BEGIN EXCERPTED PASSAGE

One of the great privileges that I enjoy by working at Swedish is to meet some truly remarkable physicians. Not just doctors of tremendous talent who are national and international leaders in their specialty, but individuals who are selfless in their work and resolute in their dedication and care of their patients. A doctor that immediately comes to mind is Saul E. Rivkin, MD. In fact, he is a bit of living legend at the Swedish Cancer Institute, where he began practicing in the early 1970’s as Swedish’s second medical oncologist and spearheaded the early effort to establish the Cancer Institute as a national leader in clinical research.
It’s hard to find many people who have not heard of Dr. Rivkin. Stories abound of his stamina, his aggressive “never give up” style of fighting cancer, and his accessibility (every patient has his cell phone number), and of the very personal connection that he establishes with his patients. His fans are many, they are passionate, and they are thankful. His patients also know that they have an oncologist fighting for them that understands their plight on a deeper level.
In 1989, Dr. Rivkin’s wife, Marsha, was diagnosed with ovarian cancer. Marsha fought the disease in typical Rivkin style: aggressive treatment, including two-bone marrow transplants. But, in 1993 Dr. Rivkin lost his wife of 29 years. Ever since then, ovarian cancer gained a new level of priority for Dr. Rivkin. Not one to sit and wait, Dr. Rivkin took it upon himself to accelerate the national inertia of ovarian cancer research.

END EXCERPTED PASSAGE

_ASSIGNMENT A_:
Answer these from the passage about Dr. Rivkin:
(i) When did Dr. Rivkin begin practicing at the Swedish Cancer Institute?
(ii) What does every one of his patients have?
(iii) In what year was Marsha diagnosed with ovarian cancer?
_ASSIGNMENT B_: Reproduce the passage about Dr. Rivkin word for word, starting at "One of the great" and ending at "in clinical research.".
_ASSIGNMENT C_: Write the next part of the passage about Dr. Rivkin, picking up after its final sentence.
The material that comes next isn't needed for any of this work.

BEGIN DATASET EXCERPT

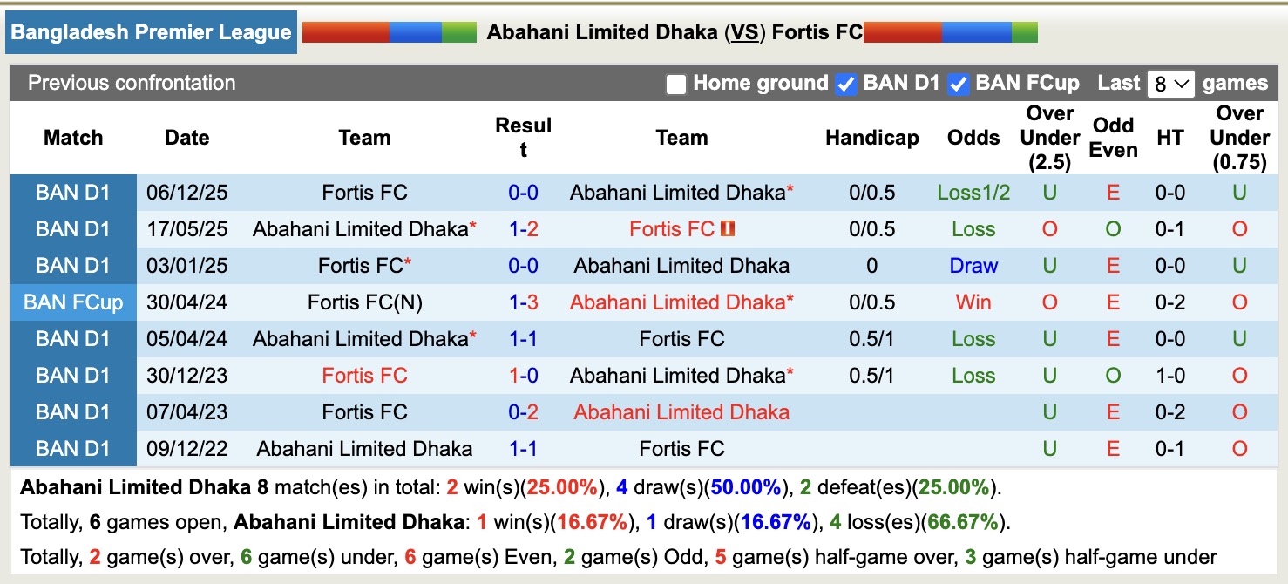Click the VS link in the page title
The image size is (1288, 584).
pyautogui.click(x=743, y=32)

END DATASET EXCERPT

_WRITTEN ANSWER A_:
(i) In the early 1970's
(ii) His cell phone number
(iii) 1989

_WRITTEN ANSWER B_:
One of the great privileges that I enjoy by working at Swedish is to meet some truly remarkable physicians. Not just doctors of tremendous talent who are national and international leaders in their specialty, but individuals who are selfless in their work and resolute in their dedication and care of their patients. A doctor that immediately comes to mind is Saul E. Rivkin, MD. In fact, he is a bit of living legend at the Swedish Cancer Institute, where he began practicing in the early 1970’s as Swedish’s second medical oncologist and spearheaded the early effort to establish the Cancer Institute as a national leader in clinical research.

_WRITTEN ANSWER C_:
In 1996, he established, in partnership with Swedish and the Fred Hutchinson Cancer Research Center, the Marsha Rivkin Center for Ovarian Cancer Research in memory of his wife. Since then, the Rivkin Center has been a principle catalyst for national and international research efforts aimed at finding solutions to ovarian cancer.
Dr. Rivkin and his five daughters started fundraising by organizing a walk and run on Swedish’s First Hill campus. That first year, 800 people attended. Over the past 17 years, the SummeRun & Walk for Ovarian Cancer Research has grown to almost 3,600 annual participants and has cumulatively raised more than $4 million for ovarian cancer research. It is a privilege working to support a physician like Dr. Saul Rivkin, a physician and a philanthropist who has inspired thousands to help find better treatments for ovarian cancer.